If you've done your pre-season work, you've got one stand that checks more boxes than any other one. There are probably multiple reasons for this, but the main one will be how it's set up, what trail camera images tell you about its location, and pure instinct that it is the spot of all spots. This is a good thing, until it isn't. Don't push it with this stand in unfavorable conditions. If it's as good of an ambush site as you believe, then let it happen when your chances are the best. Don't rush it until everything is as in your favor as it's going to get.

Set That Alarm

Nearly everyone says that you shouldn't hunt mornings in the early season, let-alone during the first week of the season. This, oftentimes, is a mistake. Hunting mornings during September takes extra work most of the time. You've got to scout out travel corridors that you can get to without spooking deer. Some hunting areas have several of these spots, other areas not so much. You won't ever know unless you do the scouting necessary to make a good decision on whether that's true for you.

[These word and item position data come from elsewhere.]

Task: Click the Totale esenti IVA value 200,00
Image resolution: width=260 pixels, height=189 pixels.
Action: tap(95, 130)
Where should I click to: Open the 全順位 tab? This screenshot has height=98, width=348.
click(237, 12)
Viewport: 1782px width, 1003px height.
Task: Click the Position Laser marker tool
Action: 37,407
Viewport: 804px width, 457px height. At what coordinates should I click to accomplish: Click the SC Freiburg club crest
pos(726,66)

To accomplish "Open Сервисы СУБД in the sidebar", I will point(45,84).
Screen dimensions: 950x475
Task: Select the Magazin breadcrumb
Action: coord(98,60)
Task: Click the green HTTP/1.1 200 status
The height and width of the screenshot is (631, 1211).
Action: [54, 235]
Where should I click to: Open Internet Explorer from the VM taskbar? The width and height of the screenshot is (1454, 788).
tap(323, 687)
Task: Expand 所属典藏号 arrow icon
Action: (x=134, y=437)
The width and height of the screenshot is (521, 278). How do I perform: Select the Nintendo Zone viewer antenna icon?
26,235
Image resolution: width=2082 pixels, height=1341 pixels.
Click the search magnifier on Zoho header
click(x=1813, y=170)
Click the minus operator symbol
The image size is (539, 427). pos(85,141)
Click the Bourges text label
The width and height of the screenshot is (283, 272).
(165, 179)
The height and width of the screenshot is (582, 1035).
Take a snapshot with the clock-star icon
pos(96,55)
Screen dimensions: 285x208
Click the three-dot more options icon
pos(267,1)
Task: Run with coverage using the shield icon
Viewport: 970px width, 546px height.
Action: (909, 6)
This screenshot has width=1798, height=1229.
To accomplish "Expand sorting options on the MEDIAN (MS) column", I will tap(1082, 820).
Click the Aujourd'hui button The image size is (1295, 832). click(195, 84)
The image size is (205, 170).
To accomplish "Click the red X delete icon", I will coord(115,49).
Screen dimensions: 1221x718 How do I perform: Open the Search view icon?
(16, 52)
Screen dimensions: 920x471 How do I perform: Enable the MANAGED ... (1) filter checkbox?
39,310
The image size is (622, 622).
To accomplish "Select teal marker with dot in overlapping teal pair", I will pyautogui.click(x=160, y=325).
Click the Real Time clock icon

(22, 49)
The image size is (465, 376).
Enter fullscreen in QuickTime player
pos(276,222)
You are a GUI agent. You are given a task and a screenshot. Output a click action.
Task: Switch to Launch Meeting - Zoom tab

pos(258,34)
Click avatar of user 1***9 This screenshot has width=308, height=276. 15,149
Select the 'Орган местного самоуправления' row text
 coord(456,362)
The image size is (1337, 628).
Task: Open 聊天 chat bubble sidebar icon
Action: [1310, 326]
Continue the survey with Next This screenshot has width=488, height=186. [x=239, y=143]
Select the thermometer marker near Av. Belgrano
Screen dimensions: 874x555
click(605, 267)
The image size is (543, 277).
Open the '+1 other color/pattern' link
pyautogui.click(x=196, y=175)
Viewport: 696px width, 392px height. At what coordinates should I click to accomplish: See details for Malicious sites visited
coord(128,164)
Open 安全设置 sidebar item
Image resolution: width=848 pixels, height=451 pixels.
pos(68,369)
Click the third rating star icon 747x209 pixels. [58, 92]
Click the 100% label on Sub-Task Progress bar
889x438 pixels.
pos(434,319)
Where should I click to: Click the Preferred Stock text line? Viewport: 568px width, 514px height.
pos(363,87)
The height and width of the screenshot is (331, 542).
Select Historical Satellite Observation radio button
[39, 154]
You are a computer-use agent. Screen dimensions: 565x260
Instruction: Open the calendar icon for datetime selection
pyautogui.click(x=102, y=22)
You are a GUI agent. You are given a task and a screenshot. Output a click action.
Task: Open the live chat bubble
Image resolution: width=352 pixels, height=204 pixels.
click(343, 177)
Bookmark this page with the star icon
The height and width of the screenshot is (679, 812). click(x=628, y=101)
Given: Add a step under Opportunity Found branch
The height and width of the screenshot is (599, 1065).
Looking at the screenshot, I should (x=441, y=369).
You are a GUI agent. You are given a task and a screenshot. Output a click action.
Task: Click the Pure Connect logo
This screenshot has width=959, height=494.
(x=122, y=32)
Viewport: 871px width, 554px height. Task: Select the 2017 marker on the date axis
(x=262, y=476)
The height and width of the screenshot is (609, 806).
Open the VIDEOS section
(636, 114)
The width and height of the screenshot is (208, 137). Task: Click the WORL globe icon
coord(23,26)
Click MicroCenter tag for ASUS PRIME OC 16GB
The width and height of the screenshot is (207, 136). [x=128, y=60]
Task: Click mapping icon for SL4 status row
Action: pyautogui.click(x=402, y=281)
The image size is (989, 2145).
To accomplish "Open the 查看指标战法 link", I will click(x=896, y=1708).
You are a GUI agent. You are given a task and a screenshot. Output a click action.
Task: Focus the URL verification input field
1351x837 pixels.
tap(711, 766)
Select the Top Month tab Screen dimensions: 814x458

Last fall I killed two great bucks in September in the morning, one of which was nearly 150 inches – on public land. It's possible; you just have to do it right. Don't sleep in solely because other hunters say you have to.

Locked On The Edge

We love field-edge stands, but don't forget to consider staging areas, travel corridors and river crossings for your opening-week setups.

We all love a stand hung over a soybean field or maybe a one-acre patch of clover. There's nothing better than getting into an edge stand in the early-season and waiting for the deer to start showing up. Those spots can undoubtedly be great, but don't forget there are other options. Staging areas off of destination food sources, river crossings, and random travel routes can all play into an opening-week strategy. By all means, sit your field-edge stands, but don't forget there are plenty of other options out there.

Early Out, Late In

The tendency to believe that most of the deer movement will happen at first and last light during the early-season can be dangerous to your strategy. Sure, most of the deer will move then, but not all of them. Try to sit an hour longer than you would in the morning and get in at least an hour earlier than you think necessary in the evening. A few years ago, I watched a stud of a buck browse through just out of range in mid-September at 10:30 in the morning. By all accounts, he should have been snoozing away, but he was in some security cover and decided to grab brunch. That decision almost got him killed by yours truly.




Waning Focus & Boredom

With the leaves out and the woods thick, it's easy for early-season bucks to sneak up on you. Don't get distracted by your phone to the point where you get busted and blow an opportunity.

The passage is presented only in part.